Exercise goal: Look through the entries below and extract exactly the lines from the one containing "5. Sınıf Sosyal Bilgiler Kazanım" through the one containing "5. Sınıf Sosyal Bilgiler 2.", ends included.

Material provided:
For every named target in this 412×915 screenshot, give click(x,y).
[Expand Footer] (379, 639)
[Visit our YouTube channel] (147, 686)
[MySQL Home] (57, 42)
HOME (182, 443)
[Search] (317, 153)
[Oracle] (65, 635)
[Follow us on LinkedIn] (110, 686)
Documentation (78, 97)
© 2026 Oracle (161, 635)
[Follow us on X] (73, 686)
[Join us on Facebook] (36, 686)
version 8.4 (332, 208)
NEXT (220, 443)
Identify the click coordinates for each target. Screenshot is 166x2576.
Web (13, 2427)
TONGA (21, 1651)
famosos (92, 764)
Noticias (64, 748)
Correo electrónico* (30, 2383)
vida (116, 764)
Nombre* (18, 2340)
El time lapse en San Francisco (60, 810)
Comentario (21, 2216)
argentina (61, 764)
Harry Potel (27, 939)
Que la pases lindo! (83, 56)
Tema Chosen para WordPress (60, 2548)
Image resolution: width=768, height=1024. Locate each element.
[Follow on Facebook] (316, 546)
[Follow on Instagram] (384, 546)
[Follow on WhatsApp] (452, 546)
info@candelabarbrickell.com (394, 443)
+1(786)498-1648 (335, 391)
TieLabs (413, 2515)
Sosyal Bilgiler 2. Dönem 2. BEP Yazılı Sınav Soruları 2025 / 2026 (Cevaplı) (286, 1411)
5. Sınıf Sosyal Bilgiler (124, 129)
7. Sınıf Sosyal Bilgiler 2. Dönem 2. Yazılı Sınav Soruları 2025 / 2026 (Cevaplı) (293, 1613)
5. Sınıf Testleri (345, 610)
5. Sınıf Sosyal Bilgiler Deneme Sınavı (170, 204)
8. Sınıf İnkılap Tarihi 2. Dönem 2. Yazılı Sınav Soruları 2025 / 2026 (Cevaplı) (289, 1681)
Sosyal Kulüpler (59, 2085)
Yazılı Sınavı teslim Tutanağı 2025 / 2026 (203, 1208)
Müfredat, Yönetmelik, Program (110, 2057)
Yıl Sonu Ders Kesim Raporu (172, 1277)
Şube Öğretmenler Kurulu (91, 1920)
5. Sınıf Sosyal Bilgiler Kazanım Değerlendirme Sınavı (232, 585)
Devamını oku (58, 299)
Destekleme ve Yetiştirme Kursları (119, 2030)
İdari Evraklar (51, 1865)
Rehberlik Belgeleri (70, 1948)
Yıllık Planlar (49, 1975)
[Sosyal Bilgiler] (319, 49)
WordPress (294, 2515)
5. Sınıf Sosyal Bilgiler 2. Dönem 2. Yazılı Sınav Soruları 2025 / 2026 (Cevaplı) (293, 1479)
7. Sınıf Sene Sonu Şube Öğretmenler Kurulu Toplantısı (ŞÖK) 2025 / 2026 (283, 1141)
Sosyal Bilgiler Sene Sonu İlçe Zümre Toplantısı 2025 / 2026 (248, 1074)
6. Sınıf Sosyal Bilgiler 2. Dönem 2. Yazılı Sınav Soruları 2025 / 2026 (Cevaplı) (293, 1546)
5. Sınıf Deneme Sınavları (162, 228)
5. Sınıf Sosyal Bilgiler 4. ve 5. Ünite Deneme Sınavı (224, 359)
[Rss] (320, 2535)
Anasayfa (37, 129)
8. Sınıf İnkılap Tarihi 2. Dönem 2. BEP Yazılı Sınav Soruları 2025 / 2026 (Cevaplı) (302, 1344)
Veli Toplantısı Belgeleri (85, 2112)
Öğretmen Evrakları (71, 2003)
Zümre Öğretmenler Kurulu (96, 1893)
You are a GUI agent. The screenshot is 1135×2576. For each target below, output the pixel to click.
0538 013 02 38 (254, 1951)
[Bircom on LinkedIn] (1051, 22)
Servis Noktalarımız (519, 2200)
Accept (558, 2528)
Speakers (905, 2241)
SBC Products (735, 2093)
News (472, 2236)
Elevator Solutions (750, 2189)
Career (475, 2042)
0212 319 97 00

Solution below:
5. Sınıf Sosyal Bilgiler Kazanım Değerlendirme Sınavı (232, 585)
Devamını oku (58, 299)
Destekleme ve Yetiştirme Kursları (119, 2030)
İdari Evraklar (51, 1865)
Rehberlik Belgeleri (70, 1948)
Yıllık Planlar (49, 1975)
[Sosyal Bilgiler] (319, 49)
WordPress (294, 2515)
5. Sınıf Sosyal Bilgiler 2. Dönem 2. Yazılı Sınav Soruları 2025 / 2026 (Cevaplı) (293, 1479)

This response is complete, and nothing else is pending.